Bu tür uyuşmazlıkların sağlıklı, adil ve doğru bir çözüme ulaştırılabilmesi, davalıya yapılan temlikin gerçek yönünün diğer bir söyleyişle miras bırakanın asıl irade ve amacının duraksamaya yer bırakmayacak biçimde ortaya çıkarılmasına bağlıdır. Bir iç sorun olan ve gizlenen gerçek irade ve amacın tespiti ve aydınlığa kavuşturulması genellikle zor olduğundan bu yöndeki delillerin eksiksiz toplanılması yanında birlikte ve doğru şekilde değerlendirilmesi de büyük önem taşımaktadır. Bunun için de ülke ve yörenin gelenek ve görenekleri, toplumsal eğilimleri, olayların olağan akışı, mirasbırakanın sözleşmeyi yapmakta haklı ve makul bir nedeninin bulunup bulunmadığı, davalı yanın alım gücünün olup olmadığı, satış bedeli ile sözleşme tarihindeki gerçek değer arasındaki fark, taraflar ile miras bırakan arasındaki beşeri ilişki gibi olgulardan yararlanılmasında zorunluluk vardır.

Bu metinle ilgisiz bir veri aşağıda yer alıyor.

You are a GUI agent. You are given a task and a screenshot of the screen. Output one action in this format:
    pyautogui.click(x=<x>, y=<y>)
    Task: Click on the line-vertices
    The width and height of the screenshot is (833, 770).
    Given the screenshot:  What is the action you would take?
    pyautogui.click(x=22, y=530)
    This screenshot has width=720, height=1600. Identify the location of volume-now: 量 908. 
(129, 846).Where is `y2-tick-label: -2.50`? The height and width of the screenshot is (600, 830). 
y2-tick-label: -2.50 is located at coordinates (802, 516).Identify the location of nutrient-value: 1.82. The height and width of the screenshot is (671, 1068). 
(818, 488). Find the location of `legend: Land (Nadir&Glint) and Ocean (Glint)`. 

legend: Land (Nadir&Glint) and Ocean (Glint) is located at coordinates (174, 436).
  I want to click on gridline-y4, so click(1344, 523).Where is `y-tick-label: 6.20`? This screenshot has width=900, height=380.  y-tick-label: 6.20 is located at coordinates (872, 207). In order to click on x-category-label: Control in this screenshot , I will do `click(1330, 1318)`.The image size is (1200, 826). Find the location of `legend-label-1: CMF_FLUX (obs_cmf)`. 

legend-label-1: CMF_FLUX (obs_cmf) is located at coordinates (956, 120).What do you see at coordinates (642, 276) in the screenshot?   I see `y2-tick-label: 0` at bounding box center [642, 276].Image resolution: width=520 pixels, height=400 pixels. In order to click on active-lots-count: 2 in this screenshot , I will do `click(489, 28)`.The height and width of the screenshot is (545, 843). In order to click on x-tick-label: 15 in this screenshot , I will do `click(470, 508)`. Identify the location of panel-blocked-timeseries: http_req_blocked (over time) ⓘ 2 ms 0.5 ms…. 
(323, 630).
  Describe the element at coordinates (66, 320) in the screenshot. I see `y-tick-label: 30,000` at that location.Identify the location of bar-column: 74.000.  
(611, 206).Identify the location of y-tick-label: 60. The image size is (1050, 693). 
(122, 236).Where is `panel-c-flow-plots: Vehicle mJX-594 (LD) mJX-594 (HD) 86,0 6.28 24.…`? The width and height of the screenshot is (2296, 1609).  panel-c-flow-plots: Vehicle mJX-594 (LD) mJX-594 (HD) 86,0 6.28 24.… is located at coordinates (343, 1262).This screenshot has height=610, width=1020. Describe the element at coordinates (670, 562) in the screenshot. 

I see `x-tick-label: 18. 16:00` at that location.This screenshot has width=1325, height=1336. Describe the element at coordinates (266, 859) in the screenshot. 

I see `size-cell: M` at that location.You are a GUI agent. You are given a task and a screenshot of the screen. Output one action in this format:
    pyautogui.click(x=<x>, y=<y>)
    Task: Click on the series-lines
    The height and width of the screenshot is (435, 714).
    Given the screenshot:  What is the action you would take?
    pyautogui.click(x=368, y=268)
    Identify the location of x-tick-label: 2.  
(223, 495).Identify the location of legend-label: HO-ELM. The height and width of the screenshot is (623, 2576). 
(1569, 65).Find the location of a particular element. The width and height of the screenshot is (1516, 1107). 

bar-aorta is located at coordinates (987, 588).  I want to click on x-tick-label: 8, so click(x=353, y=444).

3.2.2. Öte yandan, muris muvazaası hukusal nedenine dayalı davalarda mirasbırakanın kastının açık bir şekilde saptanması gerekmektedir. Bu kapsamda, temlikin mirasçılardan mal kaçırma amacıyla yapıldığını ispat külfeti 6100 Sayılı Hukuk Muhakemeleri Kanunu'nun (HMK) 190. maddesi ile Türk Medeni Kanunu'nun (TMK) 6. maddesi gereği davacı tarafa aittir.

3.3. Değerlendirme

( III.) ve ( IV.3.) paragraflardaki gerekçeler yerinde bulunmakla, dosya içeriğine, toplanan delillere, hükmün dayandığı yasal ve hukuksal gerekçeye, delillerin takdirinde bir isabetsizlik bulunmamasına göre, yazılı şekilde karar verilmesinde bir isabetsizlik yoktur.

VI. SONUÇ:

Açıklanan nedenlerle, davacılar vekilinin yerinde bulunmayan temyiz itirazlarının reddiyle usul ve yasaya uygun olan hükmün ONANMASINA, 20/11/2021 tarihinde yürürlüğe giren Avukatlık Asgari Ücret Tarifesi gereğince gelen temyiz edilen davalı vekili için 3.815,00 TL duruşma vekâlet ücretinin ve aşağıda yazılı 21,40 TL bakiye onama harcının davacılardan alınmasına, 10/01/2022 tarihinde kesin olmak üzere oybirliğiyle karar verildi.